Please print the text below on personal service in supplementary proceedings word for word and in full.

● Text shown
%%
In supplementary proceedings, it has been consistently held that the order directing the person to appear for examination must be personally served ( Rapaport v. Dubrow, 245 A.D. 735) and, in fact, section 783 of the Civil Practice Act specifically directs that "an injunction order, or an order or a subpoena requiring a person to attend and be examined, made as prescribed in this article, must be served by delivering to and leaving with the person named therein," etc.

The proceeding with which we are now concerned is, of course, a supplementary proceeding brought under article 45 of the Civil Practice Act. Orderly procedure would seem to dictate that the same requirements be observed as to service. There is no logical distinction, so far as contempt is concerned, between an order directing a judgment debtor to appear and one requiring him to make installment payments. Since it is well settled that personal service is essential in the one instance, I hold that it is equally essential in the other.
%%
● Dataset excerpt
%%
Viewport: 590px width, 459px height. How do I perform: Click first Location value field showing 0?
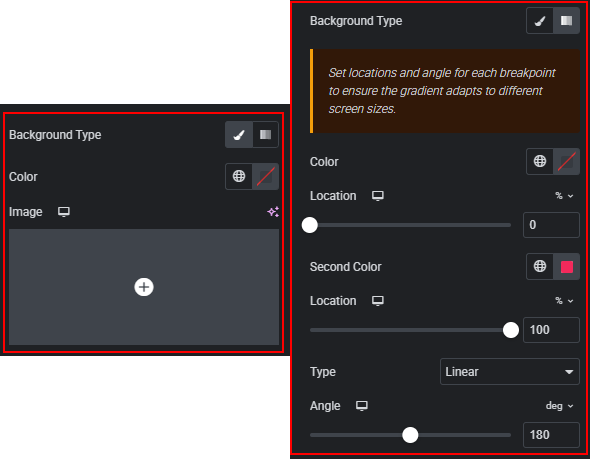(551, 225)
%%
● Problem solution
In supplementary proceedings, it has been consistently held that the order directing the person to appear for examination must be personally served ( Rapaport v. Dubrow, 245 A.D. 735) and, in fact, section 783 of the Civil Practice Act specifically directs that "an injunction order, or an order or a subpoena requiring a person to attend and be examined, made as prescribed in this article, must be served by delivering to and leaving with the person named therein," etc.

The proceeding with which we are now concerned is, of course, a supplementary proceeding brought under article 45 of the Civil Practice Act. Orderly procedure would seem to dictate that the same requirements be observed as to service. There is no logical distinction, so far as contempt is concerned, between an order directing a judgment debtor to appear and one requiring him to make installment payments. Since it is well settled that personal service is essential in the one instance, I hold that it is equally essential in the other.